Given request — Reproduce the stretch of the data from the line containing "Notícias (11, 2070)" through the line containing "pic.twitter.com/Hse5QwtSJo (36, 550)", both included, and nothing else.
• • •
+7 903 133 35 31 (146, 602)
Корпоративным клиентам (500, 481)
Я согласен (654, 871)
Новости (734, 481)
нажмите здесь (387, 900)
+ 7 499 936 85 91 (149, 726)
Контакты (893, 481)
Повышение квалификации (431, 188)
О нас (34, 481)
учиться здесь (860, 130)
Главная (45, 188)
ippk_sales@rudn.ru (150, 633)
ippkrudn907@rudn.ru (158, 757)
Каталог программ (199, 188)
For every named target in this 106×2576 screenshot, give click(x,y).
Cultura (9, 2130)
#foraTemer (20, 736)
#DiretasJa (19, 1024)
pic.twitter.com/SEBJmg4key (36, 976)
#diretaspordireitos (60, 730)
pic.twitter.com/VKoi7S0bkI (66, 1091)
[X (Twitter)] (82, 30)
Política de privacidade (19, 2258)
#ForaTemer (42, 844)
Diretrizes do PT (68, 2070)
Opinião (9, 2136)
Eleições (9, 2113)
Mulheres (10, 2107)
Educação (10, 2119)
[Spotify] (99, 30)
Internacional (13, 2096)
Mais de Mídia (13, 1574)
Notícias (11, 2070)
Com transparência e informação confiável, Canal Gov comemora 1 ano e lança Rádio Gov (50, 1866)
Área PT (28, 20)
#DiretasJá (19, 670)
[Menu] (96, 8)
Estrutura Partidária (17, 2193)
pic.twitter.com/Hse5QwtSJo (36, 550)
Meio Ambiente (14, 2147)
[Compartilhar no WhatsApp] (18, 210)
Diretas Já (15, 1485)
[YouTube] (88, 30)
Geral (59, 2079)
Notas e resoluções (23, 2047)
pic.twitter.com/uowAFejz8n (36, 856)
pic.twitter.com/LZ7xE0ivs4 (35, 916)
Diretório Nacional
• • •
Solution for this exercise —
Notícias (11, 2070)
Com transparência e informação confiável, Canal Gov comemora 1 ano e lança Rádio Gov (50, 1866)
Área PT (28, 20)
#DiretasJá (19, 670)
[Menu] (96, 8)
Estrutura Partidária (17, 2193)
pic.twitter.com/Hse5QwtSJo (36, 550)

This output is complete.